*Goals*.
A - Translate this sentence from the cat forum introduction thread into Spanish: "We love to hear all about your fur and feather family!"
B - Pick up the cat forum introduction thread after its final line and write the next part.

# Introduction



## allison (Apr 4, 2006)

Hello everyone. I'm a new member here. I have 3 cats. Cricket, a maine ****, Hanesome, a Himalyan, and Snickers, a munchkin. They are all rescues. 

I also love birds and I have two a Dusky Pionus Parrot named Kei and a Budgie named Sunshine. 

I'll share some pictures. 

Here's Cricket









Hanesome
















and snickers.

















Here are the birdys.
Kei








Sunshine


----------



## Mitts & Tess (Sep 4, 2004)

You will love it here. I enjoyed the pictures of your "rescue" kitties 
and your birds. You can never post too many pictures! We love 
to hear all about your fur and feather family!


----------



## kitkat (Sep 22, 2003)

Awww what a cute family of cats / birds! Welcome to the forum Allison


----------



## allison (Apr 4, 2006)

Thank you for the warm welcomes.


----------



## ZAR (Aug 26, 2005)

Hello, and welcome to catforum. Love the photos


----------



## DesnBaby (Apr 18, 2004)

*Given material*.
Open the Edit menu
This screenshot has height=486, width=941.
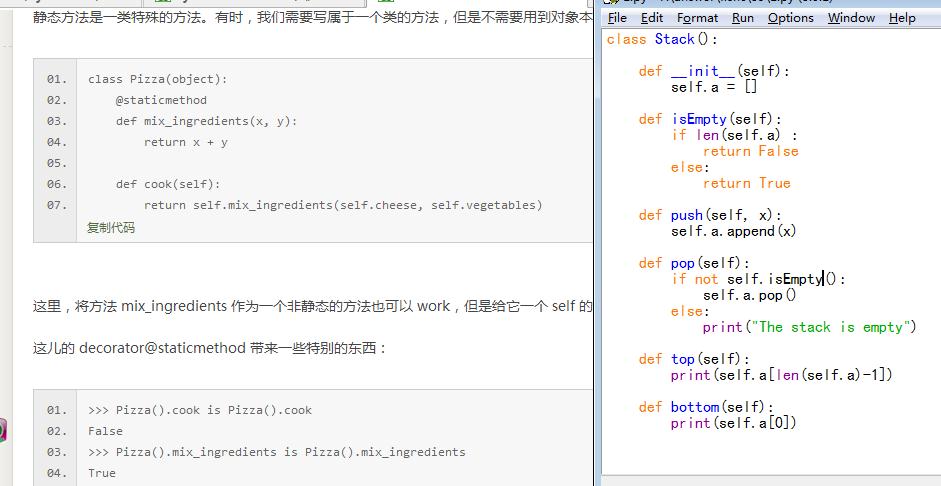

*Expected outputs*.
A - ¡Nos encanta saber todo sobre tu familia de pelo y plumas!

B -
Welcome to the forum  , you have some cute kitties there :wink: , but Cricket doesn't look like a MC to me though :? , maybe you can post a bigger pic? So small  .


----------



## allison (Apr 4, 2006)

Well Cricket isn't for sure one but we think she might be a mix. She weighs 16 pounds and she is trim. She's very tall too. Sorry but I don't have a bigger pic. :roll:


----------



## Jeanie (Jun 18, 2003)

Welcome! You're a real animal lover! It will be great to have you here on the forum.


----------



## allison (Apr 4, 2006)

Thank you. 8)


----------



## Lisa 216 (Oct 25, 2004)

Welcome! Great looking bunch you have there!


----------



## reprot (Nov 11, 2004)

Ok I'll give you my left arm, now can I have Hanesome? Be u di ful as we say in Jersey.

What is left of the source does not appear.